**Directions for this task**
Render the entries between the line containing "Task: Click the springboot_mybatis" and the line containing "will tap(149, 37).", inclusive, as a numbered list, leaving out blank lines.

* Begin Supplied records *

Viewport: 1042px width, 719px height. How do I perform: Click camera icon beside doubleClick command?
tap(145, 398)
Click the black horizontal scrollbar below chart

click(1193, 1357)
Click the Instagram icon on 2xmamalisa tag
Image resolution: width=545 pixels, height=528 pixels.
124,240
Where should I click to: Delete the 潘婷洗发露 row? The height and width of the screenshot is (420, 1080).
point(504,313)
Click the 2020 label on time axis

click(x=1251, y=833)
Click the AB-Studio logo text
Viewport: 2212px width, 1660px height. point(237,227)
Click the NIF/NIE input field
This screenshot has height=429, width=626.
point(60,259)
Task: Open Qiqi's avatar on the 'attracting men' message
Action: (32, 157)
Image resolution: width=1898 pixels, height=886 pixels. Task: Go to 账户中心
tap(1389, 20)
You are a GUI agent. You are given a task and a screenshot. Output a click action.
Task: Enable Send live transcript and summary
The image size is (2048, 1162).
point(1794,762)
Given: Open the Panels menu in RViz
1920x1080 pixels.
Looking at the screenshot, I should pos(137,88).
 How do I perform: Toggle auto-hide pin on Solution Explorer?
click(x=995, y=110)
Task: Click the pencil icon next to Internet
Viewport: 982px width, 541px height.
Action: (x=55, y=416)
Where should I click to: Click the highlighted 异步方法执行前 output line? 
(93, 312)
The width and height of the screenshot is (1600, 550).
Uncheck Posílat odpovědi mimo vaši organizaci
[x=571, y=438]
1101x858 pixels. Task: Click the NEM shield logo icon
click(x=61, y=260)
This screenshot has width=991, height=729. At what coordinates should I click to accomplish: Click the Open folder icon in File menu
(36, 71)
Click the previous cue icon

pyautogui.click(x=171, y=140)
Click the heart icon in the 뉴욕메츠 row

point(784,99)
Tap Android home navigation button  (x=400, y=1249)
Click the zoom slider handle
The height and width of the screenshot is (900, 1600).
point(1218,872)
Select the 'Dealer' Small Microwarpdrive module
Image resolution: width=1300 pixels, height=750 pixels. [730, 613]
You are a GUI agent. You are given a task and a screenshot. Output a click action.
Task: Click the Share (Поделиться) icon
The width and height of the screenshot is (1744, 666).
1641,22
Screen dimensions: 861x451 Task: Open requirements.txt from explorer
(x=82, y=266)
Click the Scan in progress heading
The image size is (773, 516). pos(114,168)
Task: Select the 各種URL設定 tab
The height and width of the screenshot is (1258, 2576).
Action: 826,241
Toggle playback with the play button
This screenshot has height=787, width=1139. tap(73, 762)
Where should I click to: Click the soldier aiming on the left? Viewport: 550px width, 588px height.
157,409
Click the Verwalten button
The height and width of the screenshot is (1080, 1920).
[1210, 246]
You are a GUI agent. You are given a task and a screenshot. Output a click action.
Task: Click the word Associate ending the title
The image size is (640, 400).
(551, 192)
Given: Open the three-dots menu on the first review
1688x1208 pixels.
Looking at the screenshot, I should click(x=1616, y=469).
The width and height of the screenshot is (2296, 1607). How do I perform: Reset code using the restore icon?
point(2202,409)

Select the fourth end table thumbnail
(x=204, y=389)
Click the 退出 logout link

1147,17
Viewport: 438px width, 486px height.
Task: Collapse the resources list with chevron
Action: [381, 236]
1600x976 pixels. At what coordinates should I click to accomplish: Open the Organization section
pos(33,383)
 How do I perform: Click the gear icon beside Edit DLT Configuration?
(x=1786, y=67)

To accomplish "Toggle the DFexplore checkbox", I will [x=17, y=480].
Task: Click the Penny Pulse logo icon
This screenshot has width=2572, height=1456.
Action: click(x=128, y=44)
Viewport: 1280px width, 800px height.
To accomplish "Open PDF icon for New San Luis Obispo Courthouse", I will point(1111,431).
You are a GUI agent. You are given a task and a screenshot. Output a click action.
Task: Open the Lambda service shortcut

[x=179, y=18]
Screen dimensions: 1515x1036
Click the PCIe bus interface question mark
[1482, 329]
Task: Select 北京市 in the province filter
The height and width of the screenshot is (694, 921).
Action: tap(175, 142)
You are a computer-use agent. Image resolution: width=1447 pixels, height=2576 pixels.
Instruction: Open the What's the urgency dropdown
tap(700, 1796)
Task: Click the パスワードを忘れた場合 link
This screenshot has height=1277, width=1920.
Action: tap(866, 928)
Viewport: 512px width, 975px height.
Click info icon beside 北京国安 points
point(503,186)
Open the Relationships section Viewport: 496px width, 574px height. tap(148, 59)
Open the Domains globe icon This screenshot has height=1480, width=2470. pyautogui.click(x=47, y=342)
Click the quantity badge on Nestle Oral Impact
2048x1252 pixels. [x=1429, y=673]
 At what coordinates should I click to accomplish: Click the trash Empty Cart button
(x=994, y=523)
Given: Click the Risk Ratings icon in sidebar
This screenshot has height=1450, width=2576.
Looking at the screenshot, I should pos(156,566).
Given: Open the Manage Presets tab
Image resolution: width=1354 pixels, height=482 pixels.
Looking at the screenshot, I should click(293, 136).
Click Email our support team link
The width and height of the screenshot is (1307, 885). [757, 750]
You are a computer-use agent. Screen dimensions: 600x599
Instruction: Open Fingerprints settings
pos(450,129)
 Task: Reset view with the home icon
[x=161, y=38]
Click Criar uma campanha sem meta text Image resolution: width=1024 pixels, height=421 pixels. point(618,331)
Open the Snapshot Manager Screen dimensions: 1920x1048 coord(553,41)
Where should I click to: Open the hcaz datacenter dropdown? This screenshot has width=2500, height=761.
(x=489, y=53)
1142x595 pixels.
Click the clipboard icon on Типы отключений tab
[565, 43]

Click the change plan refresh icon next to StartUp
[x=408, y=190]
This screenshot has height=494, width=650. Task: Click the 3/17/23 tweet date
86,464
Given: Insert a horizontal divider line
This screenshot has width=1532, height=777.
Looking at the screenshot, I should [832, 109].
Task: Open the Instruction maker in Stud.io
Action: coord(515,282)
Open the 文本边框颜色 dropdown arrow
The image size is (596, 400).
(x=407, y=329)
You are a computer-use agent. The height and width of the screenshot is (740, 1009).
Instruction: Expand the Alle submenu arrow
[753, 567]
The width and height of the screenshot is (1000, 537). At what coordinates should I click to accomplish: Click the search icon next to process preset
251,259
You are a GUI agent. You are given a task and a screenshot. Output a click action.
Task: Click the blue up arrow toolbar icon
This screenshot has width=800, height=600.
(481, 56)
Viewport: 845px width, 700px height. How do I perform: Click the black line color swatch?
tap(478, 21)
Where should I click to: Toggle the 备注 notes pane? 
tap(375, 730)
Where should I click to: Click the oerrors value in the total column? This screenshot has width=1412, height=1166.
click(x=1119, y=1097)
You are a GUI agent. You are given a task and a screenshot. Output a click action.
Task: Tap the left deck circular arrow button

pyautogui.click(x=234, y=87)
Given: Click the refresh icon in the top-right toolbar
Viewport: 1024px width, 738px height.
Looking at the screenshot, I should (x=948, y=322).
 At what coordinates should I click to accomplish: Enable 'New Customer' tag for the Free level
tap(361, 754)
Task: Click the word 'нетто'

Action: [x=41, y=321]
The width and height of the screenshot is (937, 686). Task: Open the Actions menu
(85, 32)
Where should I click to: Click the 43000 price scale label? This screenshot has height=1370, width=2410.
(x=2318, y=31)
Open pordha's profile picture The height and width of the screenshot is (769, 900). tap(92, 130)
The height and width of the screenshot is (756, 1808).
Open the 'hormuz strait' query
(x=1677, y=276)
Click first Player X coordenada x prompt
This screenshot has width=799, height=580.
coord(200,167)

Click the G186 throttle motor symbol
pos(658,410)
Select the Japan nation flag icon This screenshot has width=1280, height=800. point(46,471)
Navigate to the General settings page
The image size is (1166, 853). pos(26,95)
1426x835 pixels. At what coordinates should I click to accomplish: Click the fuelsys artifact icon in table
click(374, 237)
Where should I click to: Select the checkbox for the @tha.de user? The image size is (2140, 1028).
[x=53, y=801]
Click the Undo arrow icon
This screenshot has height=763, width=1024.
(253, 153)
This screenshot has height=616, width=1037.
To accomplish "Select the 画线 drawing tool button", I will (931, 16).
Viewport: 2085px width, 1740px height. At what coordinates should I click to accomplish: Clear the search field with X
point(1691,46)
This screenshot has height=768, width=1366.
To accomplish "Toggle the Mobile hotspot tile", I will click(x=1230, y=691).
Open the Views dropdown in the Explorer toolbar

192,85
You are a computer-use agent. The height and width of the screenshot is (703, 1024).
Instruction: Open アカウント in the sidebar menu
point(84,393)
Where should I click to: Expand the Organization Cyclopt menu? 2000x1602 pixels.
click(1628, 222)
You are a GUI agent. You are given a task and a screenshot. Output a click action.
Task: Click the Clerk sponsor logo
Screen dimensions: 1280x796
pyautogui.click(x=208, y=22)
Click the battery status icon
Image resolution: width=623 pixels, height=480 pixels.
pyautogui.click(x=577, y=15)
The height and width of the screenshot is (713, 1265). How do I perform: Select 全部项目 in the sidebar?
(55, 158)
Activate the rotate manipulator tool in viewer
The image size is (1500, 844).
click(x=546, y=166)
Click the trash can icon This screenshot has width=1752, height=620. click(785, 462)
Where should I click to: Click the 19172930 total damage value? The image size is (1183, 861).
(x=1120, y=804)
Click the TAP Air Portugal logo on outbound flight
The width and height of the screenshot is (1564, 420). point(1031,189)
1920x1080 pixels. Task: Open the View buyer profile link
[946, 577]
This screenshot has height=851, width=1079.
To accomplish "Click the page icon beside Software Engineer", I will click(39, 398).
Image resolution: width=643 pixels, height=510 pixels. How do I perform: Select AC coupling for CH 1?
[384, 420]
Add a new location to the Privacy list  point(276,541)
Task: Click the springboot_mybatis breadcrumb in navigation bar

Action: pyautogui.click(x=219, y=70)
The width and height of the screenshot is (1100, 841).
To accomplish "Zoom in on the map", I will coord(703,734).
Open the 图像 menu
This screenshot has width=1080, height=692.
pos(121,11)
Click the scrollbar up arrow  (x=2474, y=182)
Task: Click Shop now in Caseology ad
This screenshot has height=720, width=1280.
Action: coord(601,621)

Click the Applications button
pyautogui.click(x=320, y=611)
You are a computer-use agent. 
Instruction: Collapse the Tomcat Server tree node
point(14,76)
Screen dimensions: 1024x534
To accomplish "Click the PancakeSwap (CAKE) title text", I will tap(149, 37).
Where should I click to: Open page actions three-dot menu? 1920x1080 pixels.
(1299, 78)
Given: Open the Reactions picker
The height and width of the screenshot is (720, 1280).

* End Supplied records *

**Solution to the problem**
1. Task: Click the springboot_mybatis breadcrumb in navigation bar
2. Action: pyautogui.click(x=219, y=70)
3. The width and height of the screenshot is (1100, 841).
4. To accomplish "Zoom in on the map", I will coord(703,734).
5. Open the 图像 menu
6. This screenshot has width=1080, height=692.
7. pos(121,11)
8. Click the scrollbar up arrow  (x=2474, y=182)
9. Task: Click Shop now in Caseology ad
10. This screenshot has height=720, width=1280.
11. Action: coord(601,621)
12. Click the Applications button
13. pyautogui.click(x=320, y=611)
14. You are a computer-use agent. 
15. Instruction: Collapse the Tomcat Server tree node
16. point(14,76)
17. Screen dimensions: 1024x534
18. To accomplish "Click the PancakeSwap (CAKE) title text", I will tap(149, 37).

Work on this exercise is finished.